Place: Baker University Center Ballroom
Alan Lesgold, University of Pittsburgh, will speak on the subject of "Some Candidate Principles for Designing Tools for Learning."
After more than two decades of work related to applications of information technologies for learning, some very basic principles have become quite evident to me. The first is that we learn primarily by doing and reflecting. Accordingly, anything that facilitates doing hard cognitive work, getting help when impasses are reached, and reflecting afterwards on what has been done will be productive. Technologies that do not handle well are three components -- simulation or other ways of presenting realistic hard tasks, coaching to resolve impasses, and reflection opportunities -- will be relatively ineffective. A second principle is that cultural knowledge is needed to make it easy to use a technology. If the training course in how to use a technology is long and complex, it will not get used well and probably won't be used much at all. I will discuss these principles, some evidence for them, and some things that follow from them, using as sources of experience my work with colleagues on intelligent training systems for complex troubleshooting tasks, work on an argument environment for science education, and work on professional development environments on networks.

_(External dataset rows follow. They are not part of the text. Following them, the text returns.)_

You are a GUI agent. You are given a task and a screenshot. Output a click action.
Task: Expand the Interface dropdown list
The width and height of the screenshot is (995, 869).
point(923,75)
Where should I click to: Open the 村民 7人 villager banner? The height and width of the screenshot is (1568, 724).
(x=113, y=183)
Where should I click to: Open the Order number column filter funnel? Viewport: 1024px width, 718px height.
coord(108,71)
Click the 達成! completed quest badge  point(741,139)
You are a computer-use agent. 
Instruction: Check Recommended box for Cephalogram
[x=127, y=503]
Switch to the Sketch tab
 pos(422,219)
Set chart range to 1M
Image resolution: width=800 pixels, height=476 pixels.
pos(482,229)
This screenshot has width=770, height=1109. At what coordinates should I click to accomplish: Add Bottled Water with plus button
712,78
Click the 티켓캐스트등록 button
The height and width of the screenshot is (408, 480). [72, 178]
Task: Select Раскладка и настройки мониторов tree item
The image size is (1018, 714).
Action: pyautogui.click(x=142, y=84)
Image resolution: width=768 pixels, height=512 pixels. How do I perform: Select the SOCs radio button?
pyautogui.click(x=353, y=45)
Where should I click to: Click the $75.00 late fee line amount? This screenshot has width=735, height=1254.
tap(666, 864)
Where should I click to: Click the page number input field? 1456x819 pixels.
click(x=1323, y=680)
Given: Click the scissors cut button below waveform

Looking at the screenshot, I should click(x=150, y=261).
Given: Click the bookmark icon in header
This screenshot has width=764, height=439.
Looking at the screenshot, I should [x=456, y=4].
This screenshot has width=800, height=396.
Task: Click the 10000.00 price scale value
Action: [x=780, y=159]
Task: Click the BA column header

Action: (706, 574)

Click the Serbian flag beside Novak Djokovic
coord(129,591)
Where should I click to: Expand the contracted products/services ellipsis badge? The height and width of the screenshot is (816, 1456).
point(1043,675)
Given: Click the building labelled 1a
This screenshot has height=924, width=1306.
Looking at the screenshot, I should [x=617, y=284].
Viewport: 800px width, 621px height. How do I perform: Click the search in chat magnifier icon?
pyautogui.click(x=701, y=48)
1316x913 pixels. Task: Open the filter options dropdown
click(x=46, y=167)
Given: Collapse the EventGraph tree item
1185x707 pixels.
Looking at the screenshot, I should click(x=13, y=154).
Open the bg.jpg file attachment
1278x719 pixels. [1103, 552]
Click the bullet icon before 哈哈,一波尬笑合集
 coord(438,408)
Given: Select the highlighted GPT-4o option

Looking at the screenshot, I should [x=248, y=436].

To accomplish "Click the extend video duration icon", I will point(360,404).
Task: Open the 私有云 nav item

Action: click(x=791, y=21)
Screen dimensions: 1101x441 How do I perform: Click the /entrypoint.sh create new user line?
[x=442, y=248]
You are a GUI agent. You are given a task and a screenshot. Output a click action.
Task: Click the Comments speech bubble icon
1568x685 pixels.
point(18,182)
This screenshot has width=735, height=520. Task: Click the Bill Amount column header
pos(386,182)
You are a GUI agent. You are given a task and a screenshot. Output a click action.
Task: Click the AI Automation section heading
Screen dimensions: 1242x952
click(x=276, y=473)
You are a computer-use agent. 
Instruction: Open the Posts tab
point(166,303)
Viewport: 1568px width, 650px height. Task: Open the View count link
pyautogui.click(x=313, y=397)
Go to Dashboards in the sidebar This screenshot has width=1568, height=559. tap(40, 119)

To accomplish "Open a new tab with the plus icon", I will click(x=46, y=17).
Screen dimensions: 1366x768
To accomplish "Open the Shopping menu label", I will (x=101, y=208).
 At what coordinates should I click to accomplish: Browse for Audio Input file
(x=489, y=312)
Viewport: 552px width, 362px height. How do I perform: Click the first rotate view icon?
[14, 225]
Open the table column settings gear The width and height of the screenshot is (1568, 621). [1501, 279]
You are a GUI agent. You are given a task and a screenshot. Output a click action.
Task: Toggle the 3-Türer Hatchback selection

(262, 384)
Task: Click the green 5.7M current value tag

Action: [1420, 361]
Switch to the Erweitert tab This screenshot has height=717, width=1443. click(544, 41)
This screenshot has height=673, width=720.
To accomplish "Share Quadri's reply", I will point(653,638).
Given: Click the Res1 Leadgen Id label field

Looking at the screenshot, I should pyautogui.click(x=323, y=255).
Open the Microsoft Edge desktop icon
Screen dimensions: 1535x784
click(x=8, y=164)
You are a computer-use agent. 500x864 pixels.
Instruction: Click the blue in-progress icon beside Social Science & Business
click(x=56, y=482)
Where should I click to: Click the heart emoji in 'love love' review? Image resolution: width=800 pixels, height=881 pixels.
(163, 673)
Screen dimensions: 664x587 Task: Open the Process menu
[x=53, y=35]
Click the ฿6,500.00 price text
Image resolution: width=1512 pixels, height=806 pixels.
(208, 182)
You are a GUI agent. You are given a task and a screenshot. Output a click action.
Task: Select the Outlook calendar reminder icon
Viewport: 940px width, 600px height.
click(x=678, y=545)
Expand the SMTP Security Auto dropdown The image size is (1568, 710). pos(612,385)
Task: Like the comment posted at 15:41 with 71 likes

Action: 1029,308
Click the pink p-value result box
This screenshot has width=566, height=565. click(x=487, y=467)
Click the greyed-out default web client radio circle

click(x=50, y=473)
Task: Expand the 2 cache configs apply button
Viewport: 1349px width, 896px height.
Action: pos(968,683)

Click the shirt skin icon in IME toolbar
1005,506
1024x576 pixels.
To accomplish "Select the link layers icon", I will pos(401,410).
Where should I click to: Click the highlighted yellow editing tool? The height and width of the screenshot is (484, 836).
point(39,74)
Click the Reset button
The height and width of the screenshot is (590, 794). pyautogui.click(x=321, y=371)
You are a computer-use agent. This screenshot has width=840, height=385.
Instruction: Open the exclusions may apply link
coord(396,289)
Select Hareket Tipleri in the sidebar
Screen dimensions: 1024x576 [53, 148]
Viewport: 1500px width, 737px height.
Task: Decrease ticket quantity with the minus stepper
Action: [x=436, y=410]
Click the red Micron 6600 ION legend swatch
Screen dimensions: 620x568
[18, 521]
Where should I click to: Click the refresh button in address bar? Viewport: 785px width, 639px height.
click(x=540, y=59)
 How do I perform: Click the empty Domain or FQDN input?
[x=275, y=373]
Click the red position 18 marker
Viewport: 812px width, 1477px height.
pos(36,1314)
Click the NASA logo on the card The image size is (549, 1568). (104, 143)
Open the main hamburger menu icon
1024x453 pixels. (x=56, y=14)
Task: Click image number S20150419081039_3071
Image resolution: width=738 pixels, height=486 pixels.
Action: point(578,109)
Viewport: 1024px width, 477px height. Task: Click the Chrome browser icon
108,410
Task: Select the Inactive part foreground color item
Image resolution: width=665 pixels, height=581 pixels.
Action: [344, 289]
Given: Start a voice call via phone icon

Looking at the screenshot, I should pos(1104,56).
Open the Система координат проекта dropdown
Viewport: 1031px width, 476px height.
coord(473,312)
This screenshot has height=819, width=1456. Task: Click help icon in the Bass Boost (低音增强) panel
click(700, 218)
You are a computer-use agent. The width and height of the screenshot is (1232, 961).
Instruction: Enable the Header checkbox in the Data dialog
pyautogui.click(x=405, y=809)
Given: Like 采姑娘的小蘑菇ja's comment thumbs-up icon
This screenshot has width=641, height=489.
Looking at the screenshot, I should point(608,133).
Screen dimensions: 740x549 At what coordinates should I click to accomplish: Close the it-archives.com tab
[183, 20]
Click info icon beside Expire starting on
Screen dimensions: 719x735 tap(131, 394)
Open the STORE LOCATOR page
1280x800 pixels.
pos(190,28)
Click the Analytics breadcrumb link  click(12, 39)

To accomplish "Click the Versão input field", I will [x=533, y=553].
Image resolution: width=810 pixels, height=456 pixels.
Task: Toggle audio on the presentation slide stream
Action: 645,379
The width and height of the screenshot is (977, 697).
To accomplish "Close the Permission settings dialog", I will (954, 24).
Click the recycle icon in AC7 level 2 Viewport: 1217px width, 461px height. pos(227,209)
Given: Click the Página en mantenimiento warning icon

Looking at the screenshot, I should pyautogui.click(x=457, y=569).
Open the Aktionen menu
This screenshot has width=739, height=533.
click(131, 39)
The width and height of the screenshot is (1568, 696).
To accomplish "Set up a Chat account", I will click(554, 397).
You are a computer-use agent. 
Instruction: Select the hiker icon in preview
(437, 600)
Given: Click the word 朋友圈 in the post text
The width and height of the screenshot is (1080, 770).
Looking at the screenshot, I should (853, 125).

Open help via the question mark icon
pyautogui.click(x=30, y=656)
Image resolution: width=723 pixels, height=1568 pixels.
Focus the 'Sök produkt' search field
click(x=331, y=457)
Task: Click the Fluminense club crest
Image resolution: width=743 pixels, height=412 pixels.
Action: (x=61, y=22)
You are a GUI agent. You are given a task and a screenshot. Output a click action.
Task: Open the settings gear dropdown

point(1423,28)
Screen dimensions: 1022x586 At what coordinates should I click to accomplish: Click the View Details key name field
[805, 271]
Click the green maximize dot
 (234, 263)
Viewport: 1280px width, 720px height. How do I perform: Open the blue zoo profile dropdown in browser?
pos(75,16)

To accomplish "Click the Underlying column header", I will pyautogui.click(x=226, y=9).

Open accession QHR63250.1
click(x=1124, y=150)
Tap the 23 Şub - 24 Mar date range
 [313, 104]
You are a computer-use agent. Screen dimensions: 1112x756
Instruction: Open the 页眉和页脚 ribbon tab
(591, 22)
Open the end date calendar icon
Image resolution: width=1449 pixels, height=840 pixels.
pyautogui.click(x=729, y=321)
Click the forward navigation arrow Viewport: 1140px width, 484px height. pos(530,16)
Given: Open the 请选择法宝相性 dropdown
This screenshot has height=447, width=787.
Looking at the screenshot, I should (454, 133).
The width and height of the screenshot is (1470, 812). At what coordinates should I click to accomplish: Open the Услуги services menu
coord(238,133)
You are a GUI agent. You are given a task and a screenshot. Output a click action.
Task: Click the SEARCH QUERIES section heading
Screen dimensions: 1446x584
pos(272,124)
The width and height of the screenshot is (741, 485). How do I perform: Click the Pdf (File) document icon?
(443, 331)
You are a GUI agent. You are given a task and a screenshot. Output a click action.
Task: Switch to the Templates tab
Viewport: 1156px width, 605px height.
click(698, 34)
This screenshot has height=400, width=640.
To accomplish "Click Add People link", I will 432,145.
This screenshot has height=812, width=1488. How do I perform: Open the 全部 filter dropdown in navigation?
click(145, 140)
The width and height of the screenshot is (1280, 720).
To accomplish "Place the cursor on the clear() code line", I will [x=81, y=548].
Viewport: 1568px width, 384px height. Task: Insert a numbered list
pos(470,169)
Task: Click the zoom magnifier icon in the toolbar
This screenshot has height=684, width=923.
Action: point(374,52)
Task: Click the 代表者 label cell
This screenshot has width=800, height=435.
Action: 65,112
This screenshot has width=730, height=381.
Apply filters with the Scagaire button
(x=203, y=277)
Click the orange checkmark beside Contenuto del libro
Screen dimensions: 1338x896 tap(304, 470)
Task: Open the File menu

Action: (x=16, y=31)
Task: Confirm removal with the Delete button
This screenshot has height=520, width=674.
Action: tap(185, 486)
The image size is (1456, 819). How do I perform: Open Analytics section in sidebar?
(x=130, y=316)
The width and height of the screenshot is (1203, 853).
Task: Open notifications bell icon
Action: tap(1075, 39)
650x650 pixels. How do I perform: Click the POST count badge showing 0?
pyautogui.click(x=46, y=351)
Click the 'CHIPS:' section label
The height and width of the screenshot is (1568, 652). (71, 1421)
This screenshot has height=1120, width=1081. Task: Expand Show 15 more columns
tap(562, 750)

Alan Lesgold received his Ph.D. in psychology from Stanford University in 1971 and joined Learning Research and Development Center and the Department of Psychology of the University of Pittsburgh that same year. He is a fellow of the Divisions of Experimental, Applied, and Educational Psychology of the American Psychological Association, a fellow of the American Psychological Society, and a past president of the Society for Computers in Psychology. In 1995, he was awarded the Educom Medal by Educom and the American Psychological Association for contributions to educational technology. In September 1999, the Open University of the Netherlands awarded him an honorary doctorate. Lesgold served on the National Research Council Board on Testing and Assessment from 1993 through 1998 and chaired the Board's Roundtable on Schooling, Work, and Assessment. He also served on two Congressional Office of Technology Assessment advisory panels and was the chair of the Visiting Panel on Research of Educational Testing Service. Lesgold and colleagues developed a technology of intelligently coached learning by doing over the period from 1986 to the present, in partnerships with the U.S. Air Force, US WEST, and Intel Corporation. More recently, he and his colleagues also developed a technology for supporting rich collaborative engagement with complex issues and complex bodies of knowledge. This work is now being applied to professional development as part of LRDC's Institute for Learning, a partnership with urban school systems for standards-based school system restructuring.